2001-present: Team leader Institut Cochin. Research Director (DR2, INSERM).
INSERM U1016, CRNS UMR 8104, Cochin Institute, Department of Immunology-Hematology.
Previous professional experience:
1984-1988: Ph.D. thesis in Immunology. INSERM U25, Necker Hospital. Pr. J. F. Bach. Supervisor: Dr. L. Halbwachs-Mecarelli
1989-1990: Post-doctoral position. Department of Medicine, Cornell University Medical College, New York, USA. Dr. C. F. Nathan's lab.
1990-1991: Instructor position in C. F. Nathan's lab.
1992-1993: Permanent Research position (CR2) at INSERM, U90, Necker Hospital.
1993-2001: Research position (CR1 at INSERM U363 then 567, Cochin Institute, department of Hematology.

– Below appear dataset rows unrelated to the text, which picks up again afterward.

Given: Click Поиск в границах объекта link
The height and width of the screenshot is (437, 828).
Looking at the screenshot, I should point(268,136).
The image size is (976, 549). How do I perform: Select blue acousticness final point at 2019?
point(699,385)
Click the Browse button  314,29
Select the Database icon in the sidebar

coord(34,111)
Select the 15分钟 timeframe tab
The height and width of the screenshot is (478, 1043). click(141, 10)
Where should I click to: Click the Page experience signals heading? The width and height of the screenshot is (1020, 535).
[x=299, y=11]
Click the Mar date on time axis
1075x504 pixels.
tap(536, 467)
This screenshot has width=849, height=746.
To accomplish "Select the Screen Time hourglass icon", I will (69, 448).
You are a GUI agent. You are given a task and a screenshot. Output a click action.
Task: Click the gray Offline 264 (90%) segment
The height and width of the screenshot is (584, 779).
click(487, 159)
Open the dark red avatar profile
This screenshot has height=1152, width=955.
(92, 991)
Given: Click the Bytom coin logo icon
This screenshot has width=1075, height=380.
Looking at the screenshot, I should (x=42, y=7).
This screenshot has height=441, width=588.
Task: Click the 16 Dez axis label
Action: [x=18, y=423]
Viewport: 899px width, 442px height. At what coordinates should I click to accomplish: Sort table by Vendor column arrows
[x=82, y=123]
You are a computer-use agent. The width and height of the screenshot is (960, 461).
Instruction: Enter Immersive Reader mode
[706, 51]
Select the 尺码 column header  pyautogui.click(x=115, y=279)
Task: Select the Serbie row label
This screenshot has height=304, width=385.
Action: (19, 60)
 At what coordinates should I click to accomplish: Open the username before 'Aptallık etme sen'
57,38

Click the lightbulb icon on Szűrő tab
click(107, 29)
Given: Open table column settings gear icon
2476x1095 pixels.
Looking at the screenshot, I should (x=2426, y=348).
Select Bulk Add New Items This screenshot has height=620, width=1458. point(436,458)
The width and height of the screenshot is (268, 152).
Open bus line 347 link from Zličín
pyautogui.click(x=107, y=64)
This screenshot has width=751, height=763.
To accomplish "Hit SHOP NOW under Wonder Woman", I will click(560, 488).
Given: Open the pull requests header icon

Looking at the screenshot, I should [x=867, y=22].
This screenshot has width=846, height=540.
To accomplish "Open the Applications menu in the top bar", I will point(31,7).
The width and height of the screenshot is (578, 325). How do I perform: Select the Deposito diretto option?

Fundamental molecular mechanisms governing adult hematopoiesis. Roles of growth factors and signaling pathways in the control of hematopoietic stem cell (HSC) self-renewal, commitment, expansion and differentiation, with a particular focus on the mitogen activated protein kinase (MAPK) pathway.
Main questions asked:
a) How a signalling pathway (e.g. MAPK) is triggered and used selectively by two different growth factors receptors expressed in a given cell context? How a single receptor impacts signaling differently in two different cell contexts (HSC vs committed progenitor)?
b) What are the downstream MAPK protein substrates and target genes regulating the different, and sometimes opposite, final biological outcomes of this pathway in HSCs, committed progenitors and differentiated cells? These studies include screening of new MAPK substrates/target genes and analysis of already identified MAPK targets/substrates.
c) What is the impact of growth factor signaling on DNA repair and aging of HSCs, bone remodeling and HSC interaction with the bone marrow niche?
e) How are MAPK pathways and substrates subverted in leukemic cells? Can we find new therapeutic targets and compounds to manipulate HSCs and eradicate leukemic stem cells?
knock-out mice, human normal and leukemic bone marrow cells, confocal microscopy imaging on FACS-sorted single cells, genomic approaches to identify the genes controlled by ERK1/2 MAPK in HSCs and biochemical proteomic approaches to discover new kinase substrates.